DOCUMENT SEGMENT:
== Segment start ==

The Reserve Bank of India on Wednesday decided to keep interest rates unchanged, as expected by a majority of economists. Thus, the repo rate remains at 6% and the reverse repo rate at 5.75%. The repo rate is the rate at which the RBI provides funds to banks.

After its monetary policy meet, the central bank said that the decision to keep rates unchanged was made with the objective to keep consumer price index inflation in check. India’s consumer price inflation rose to 3.58% in October, the highest in seven months, data released by the Central Statistics Office on November 13 showed. The consumer price index reflects the change in prices of goods bought and sold on the retail market.

In its statement on Wednesday, the central bank said that it had decided to maintain the economic growth projection for the 2017-’18 financial year at 6.7%, despite the GDP growth rate for the second quarter being lower than expected. “The projection of real Gross Value Added growth at 6.7% during the October resolution has been retained,” the RBI said. Gross Value Added is the rupee value for the amount of goods and services produced in an economy after deducting the cost of inputs and raw materials.

RBI Governor Urjit Patel said the bank recapitalisation plan that the government recently announced was a “reform package” that would help economic growth pick up. RBI Deputy Governor Viral Acharya said the liquidity surplus in the economy had reached a peak of Rs 7.96 lakh crore at the beginning of the year, and had now reduced.

At its last policy meet in October, the RBI had kept the rates unchanged while it had cut its benchmark policy rates by 25 basis points to 6% from 6.25% in August. One basis point is one-hundredth of a percentage point.

== Segment end ==

In the report on the Reserve Bank of India's policy decision, what is the reverse repo rate after the rates were kept unchanged?

SOURCE MATERIAL:
== Segment start ==

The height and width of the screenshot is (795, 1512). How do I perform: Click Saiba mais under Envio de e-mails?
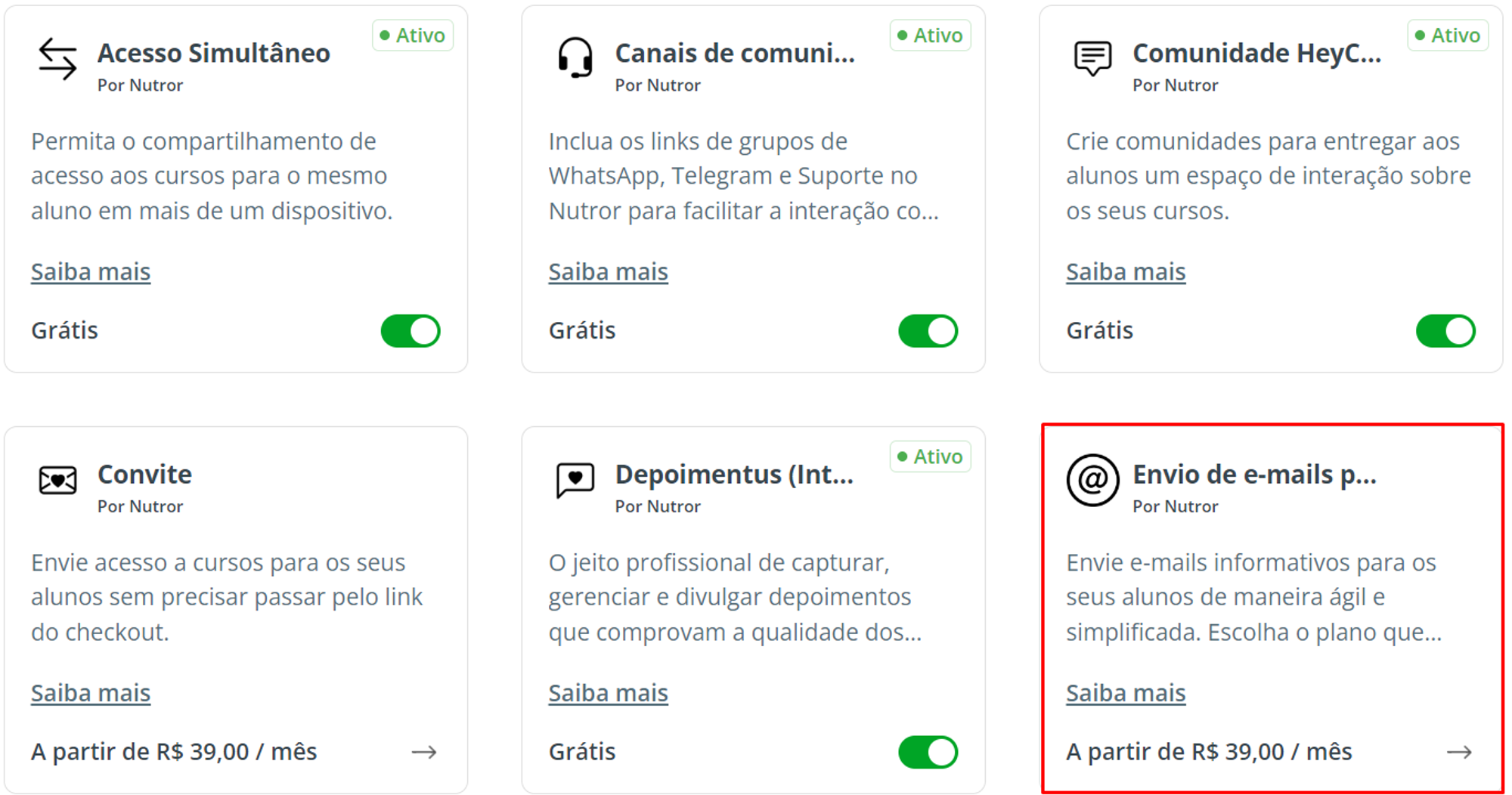[x=1126, y=693]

== Segment end ==

YOUR SOLUTION:
5.75%